The Local Courthouse Safety Act (S. 2076) was introduced by Senator Al Franken of Minnesota with Senator John Boozman of Arkansas signing on as the lead cosponsor. NCRA has been vocal in thanking these senators for their role in kicking off the proposal. In May, the Act passed out of the Senate Judiciary Committee with bipartisan support. This means that it is now headed to the floor of the Senate, once the group reconvenes after its fall recess.

On the House side, NCRA’s Government Relations team lobbied hard to promote the introduction of a companion bill. NCRA brought the legislation to the attention of Lamar Smith of Texas who chairs the House Judiciary Committee. With Rep. Smith’s support, legislators from both sides of the aisle signed on as cosponsors, including Rep. Sandy Adams of Florida, who introduced the bill to the House in July. The bill passed out of the House of Representatives in September without opposition.
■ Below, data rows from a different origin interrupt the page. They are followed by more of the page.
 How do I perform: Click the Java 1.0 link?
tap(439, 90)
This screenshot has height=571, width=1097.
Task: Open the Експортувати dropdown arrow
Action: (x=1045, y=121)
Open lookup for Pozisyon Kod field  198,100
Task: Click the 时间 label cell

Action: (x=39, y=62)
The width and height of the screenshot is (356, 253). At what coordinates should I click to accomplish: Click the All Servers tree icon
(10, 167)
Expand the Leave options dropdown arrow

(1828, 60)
The Local Courthouse Safety Act remains in the hands of the Senate, and our Government Relations team is working hard on our behalf to do whatever we can to get the proposal passed out of the Senate. Once that happens, the Act would then, of course, be presented to the president to be signed into law. Stay tuned to NCRA’s website and publications to track the Local Courthouse Safety Act as it progresses.

THE VOICE OF NCRA

The Local Courthouse Safety Act is just one of many examples of how the collective voice of NCRA can make a difference in each of our individual lives. When we pay our membership dues each year, unlike a cell phone bill or a grocery receipt, we don’t receive a statement that lists “Your income increased X percent because of your new certification” or “the value of the education you received at Annual Convention was worth $X,XXX” or even a little note that points out that, thanks in part to the efforts of our Government Relations team, stenographic court reporting was not eliminated in a certain jurisdiction or state.

But in the case of the Local Courthouse Safety Act, with all of the hard work we have done as an association to facilitate the passing of this proposal into law (fingers crossed!), I think we can all agree that the eventual result could prove to be invaluable. How many years of membership dues would you pay to save a life or prevent serious injury to just one colleague — or anyone for that matter? Collectively, we may be able to make a significant impact on the stats and figures concerning courthouse safety, and that would be a number worth noting.